Missouri AG begs Supreme Court to halt ‘any’ Trump hush-money sentence until after 2024 election, but there are already clues as to how the justices may respond

Clarence Thomas, Donald Trump, Andrew Bailey

Justice Clarence Thomas (AP Photo/J. Scott Applewhite); Former President Donald Trump sits inside Manhattan Criminal Court, Thursday, May 2 2024. (Mark Peterson/Pool Photo via AP); Missouri AG Andrew Bailey speaks to reporters after taking the oath of office in Jefferson City, Mo., on Tuesday, Jan. 3, 2023. (AP Photo/David A. Lieb, File)

With the Supreme Court’s immunity decision in Trump v.

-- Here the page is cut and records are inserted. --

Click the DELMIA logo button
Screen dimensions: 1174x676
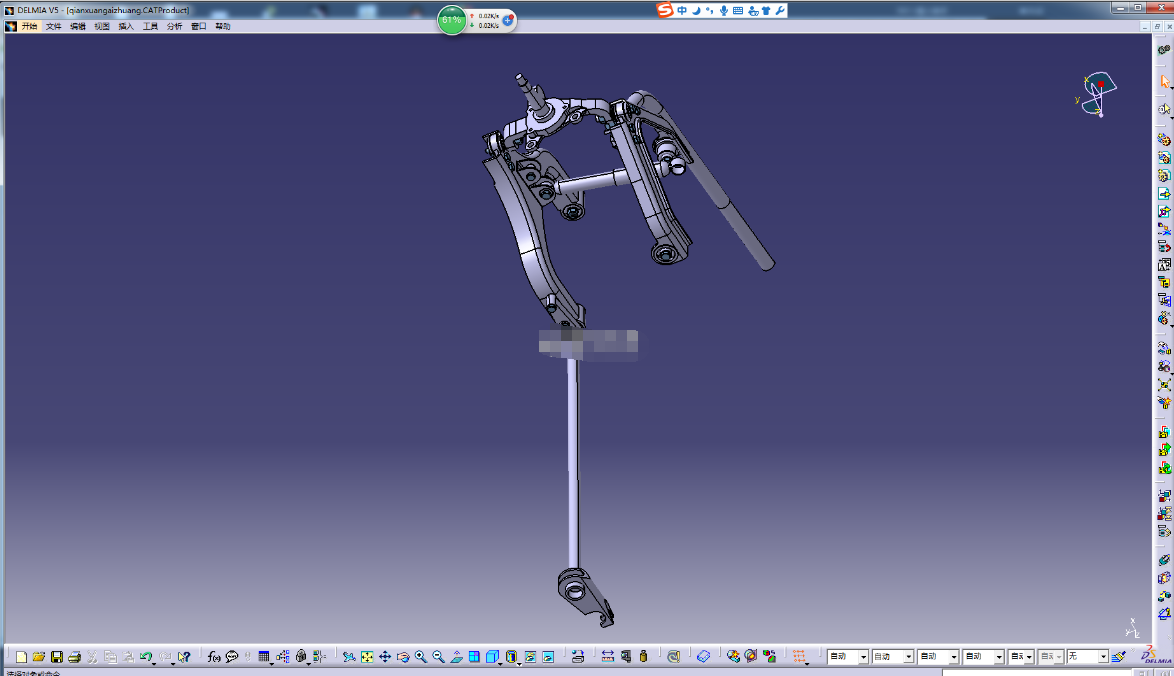[x=1158, y=656]
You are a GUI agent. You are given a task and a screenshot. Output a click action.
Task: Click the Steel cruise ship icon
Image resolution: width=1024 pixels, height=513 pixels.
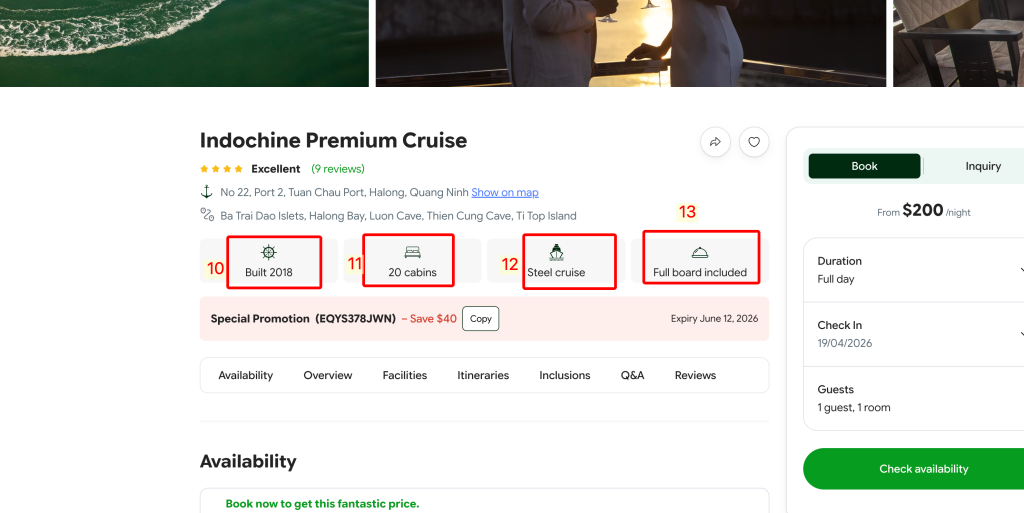(556, 252)
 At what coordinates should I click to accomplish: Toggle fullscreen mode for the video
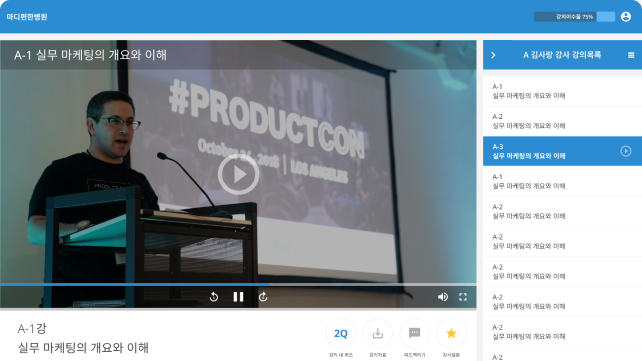pyautogui.click(x=463, y=297)
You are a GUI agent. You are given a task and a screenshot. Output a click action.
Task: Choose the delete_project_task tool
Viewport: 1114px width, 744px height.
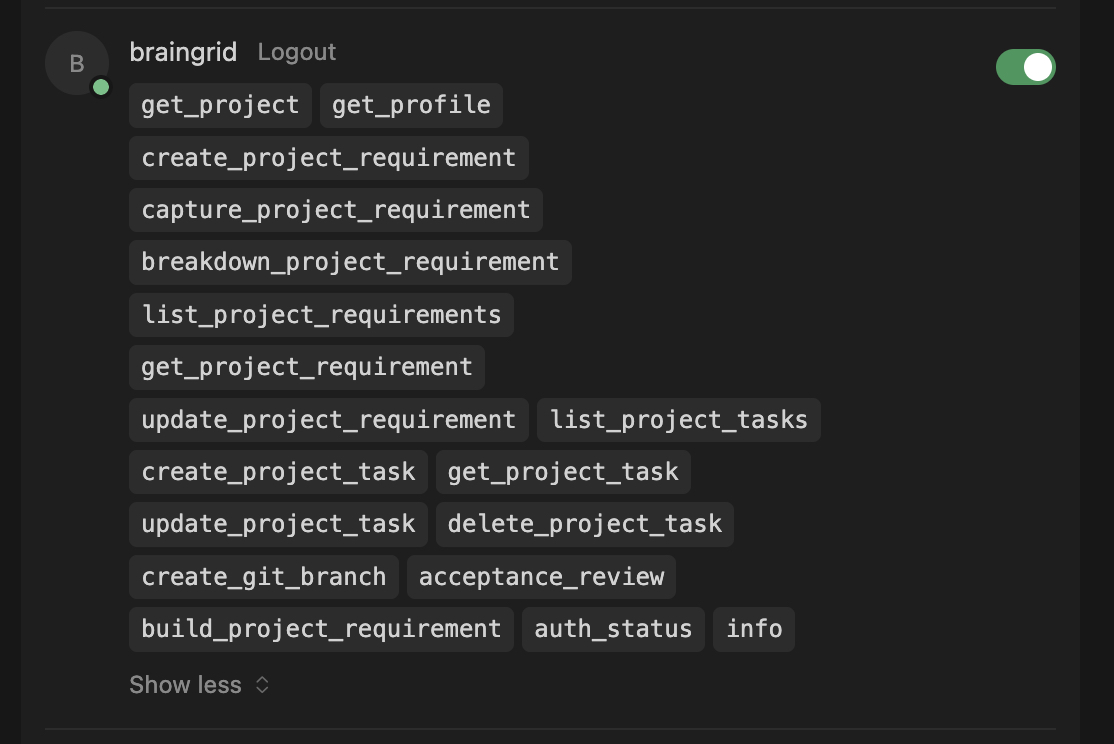click(x=584, y=524)

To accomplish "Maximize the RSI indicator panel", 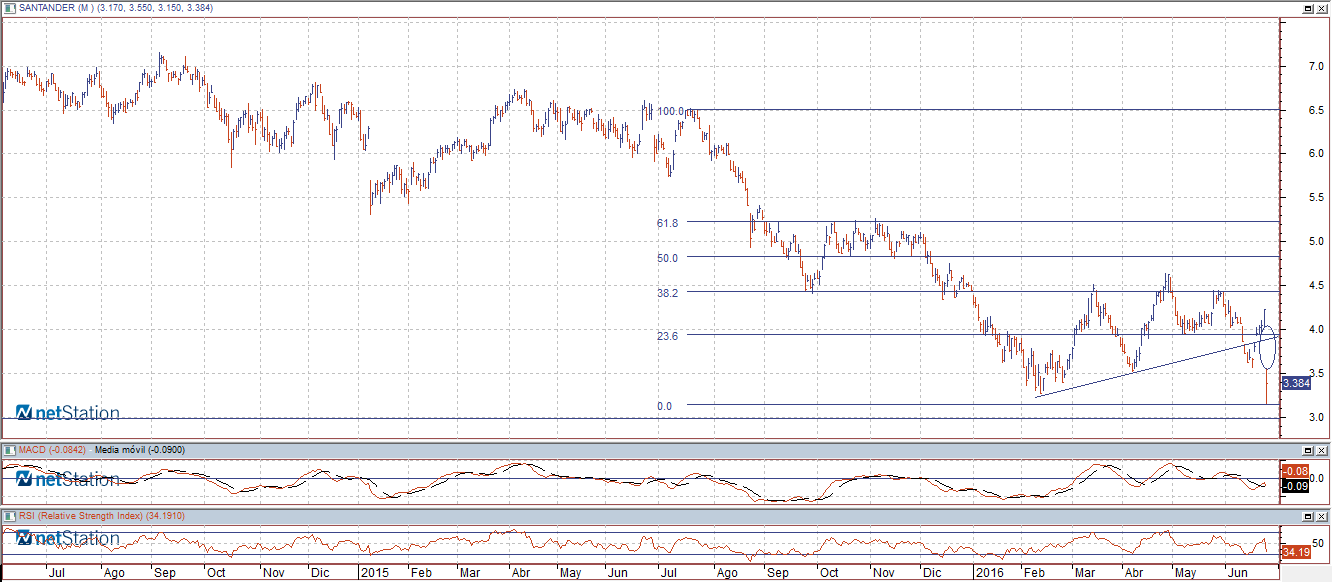I will pyautogui.click(x=1306, y=515).
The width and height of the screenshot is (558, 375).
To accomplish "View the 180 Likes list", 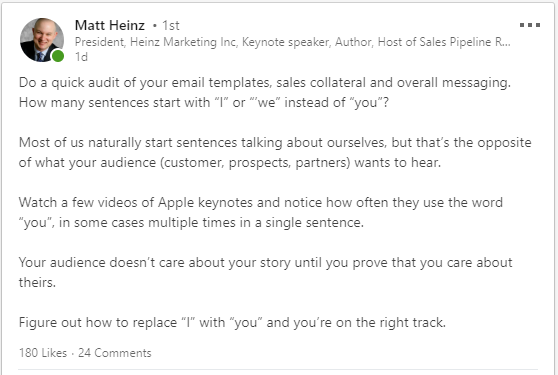I will [x=43, y=353].
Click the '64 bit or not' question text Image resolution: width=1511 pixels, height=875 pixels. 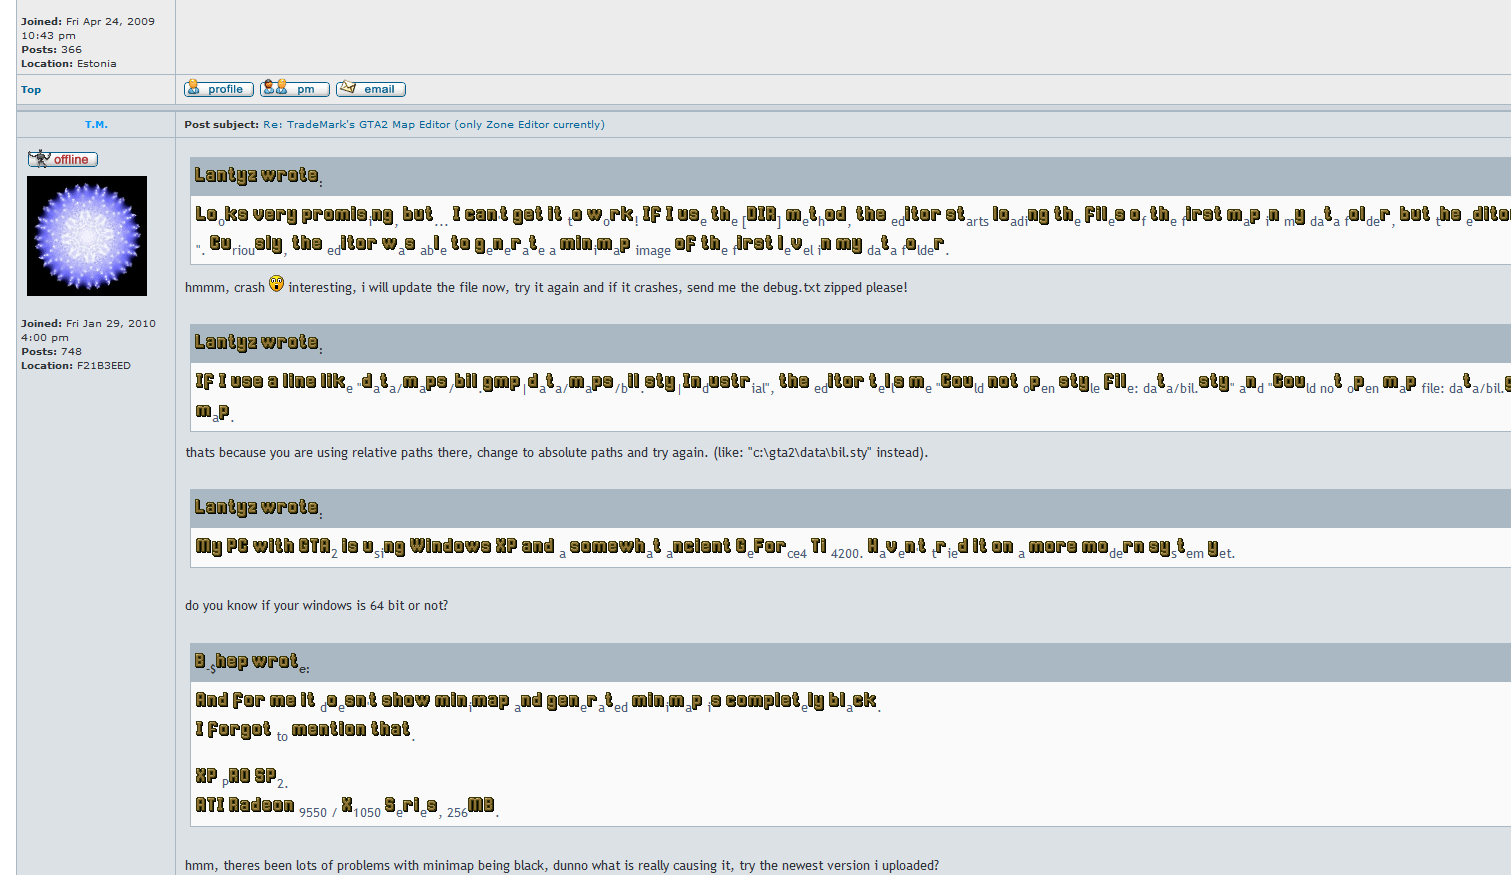[316, 606]
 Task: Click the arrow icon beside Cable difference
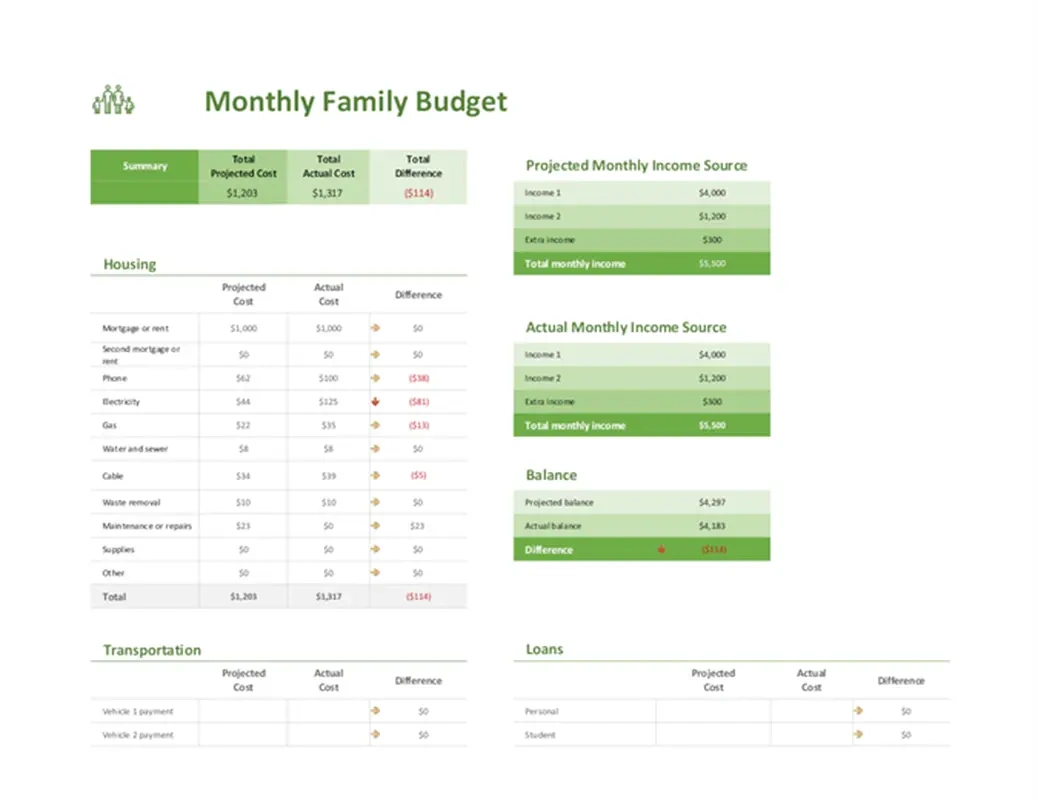pos(374,475)
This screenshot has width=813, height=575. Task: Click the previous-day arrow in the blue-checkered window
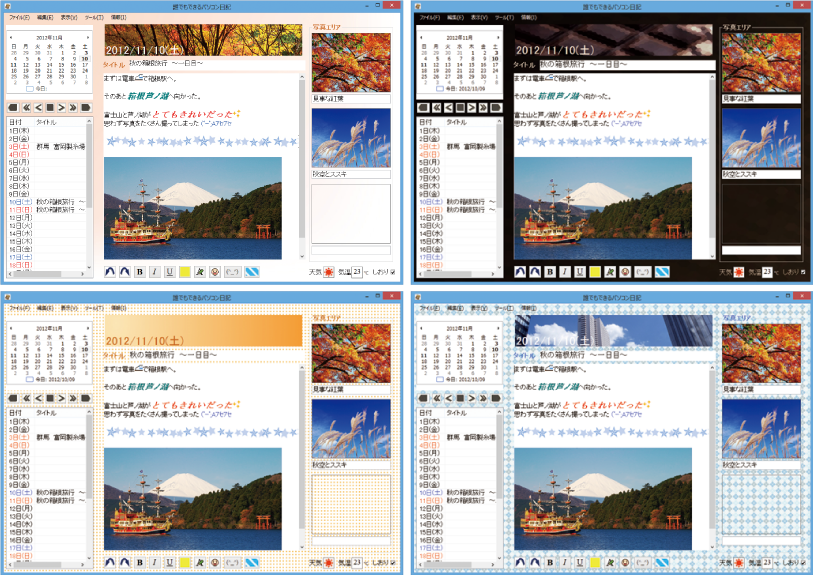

United States already wreaking havoc on Donald Trump’s hush-money sentencing in New York, pushing the proceeding back at least until mid-September, Missouri Attorney General Andrew Bailey (R) followed through on a vow to sue the Empire State, begging the highest court in the land to hand the Show Me State “modest” relief until after the 2024 election.

Bailey is asking the justices to grant him leave to file a bill of complaint that looks to stay an already loosened gag order on Trump in the Manhattan case and to stay the former president’s “impending sentence” for 34 felony falsification of business records convictions.

The AG’s “one modest request,” as his filing describes it, is that a stay of “any” Trump sentence in the hush-money case must “last until after the 2024 election.”

“This modest request imposes no harm on the State of New York, but it ensures that voters in Missouri and across America are able to make their voices heard this November without one State interfering with the ability of everybody else to hear a major-party candidate campaign,” the filing says, before citing a recent criticism that former New York Governor Andrew Cuomo (D) made on HBO of Manhattan DA Alvin Bragg’s (D) criminal case against Trump.